Directions: Give the material below as a two-column CSV headed text and answer, with one row per entry and each field in double quotes with its line breaks turned into spaces. Leave the pictures out.

Excerpted records:
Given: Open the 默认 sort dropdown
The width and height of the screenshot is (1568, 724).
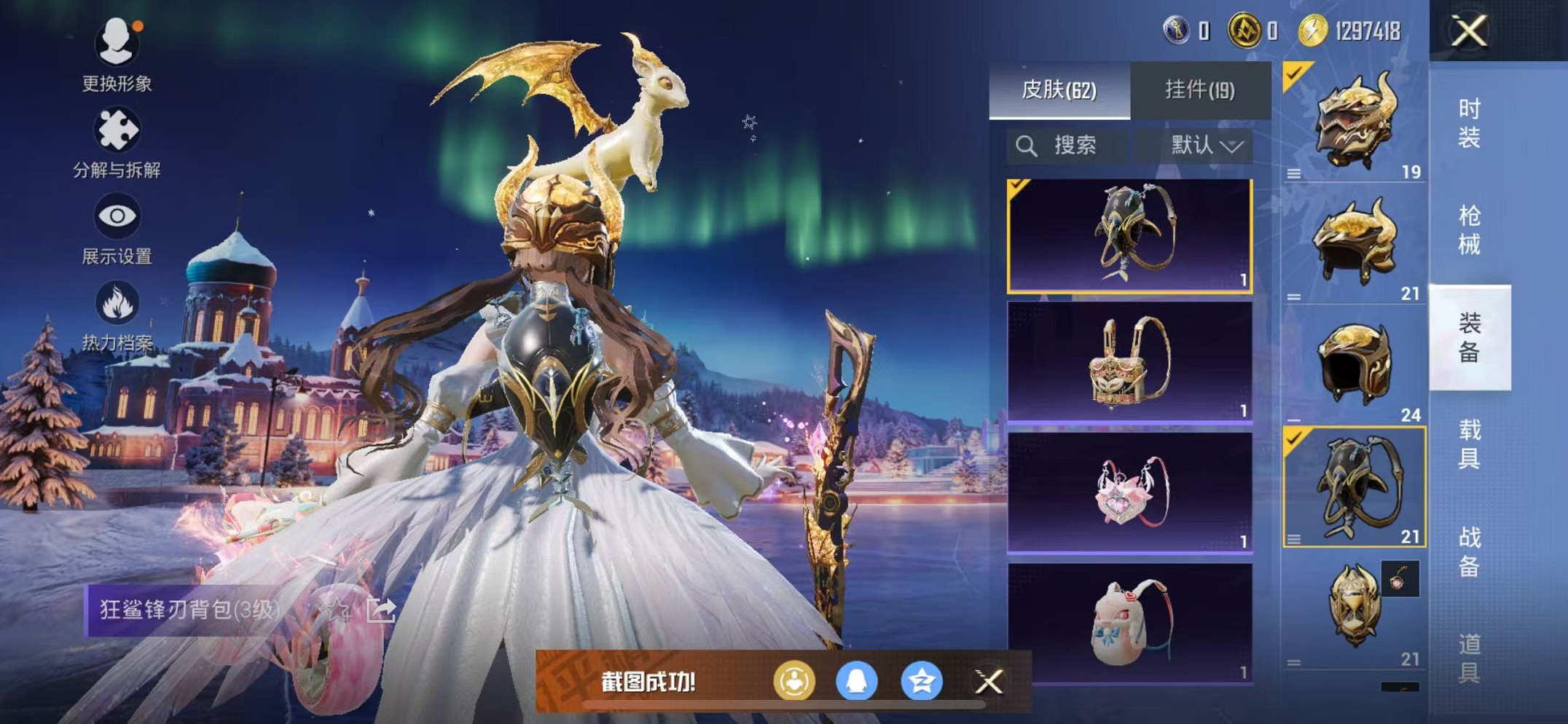Looking at the screenshot, I should [x=1206, y=146].
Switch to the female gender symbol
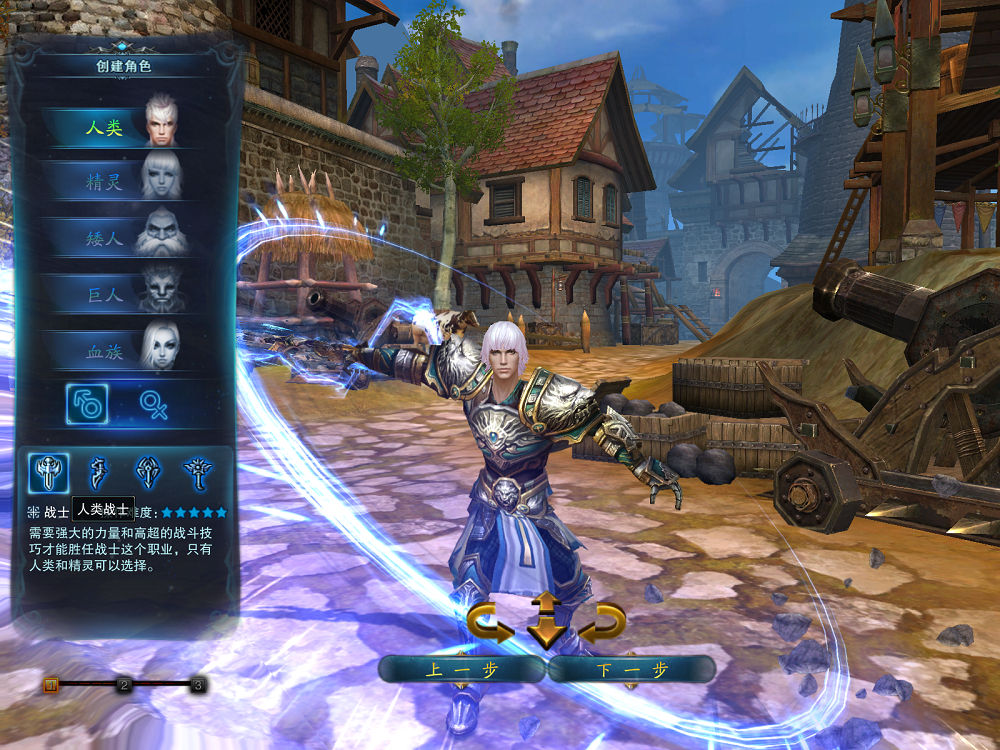The image size is (1000, 750). [x=154, y=404]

Finished task:
text,answer
"Given: Open the 默认 sort dropdown The width and height of the screenshot is (1568, 724).","Looking at the screenshot, I should [x=1206, y=146]."
"Switch to the female gender symbol","The image size is (1000, 750). [x=154, y=404]"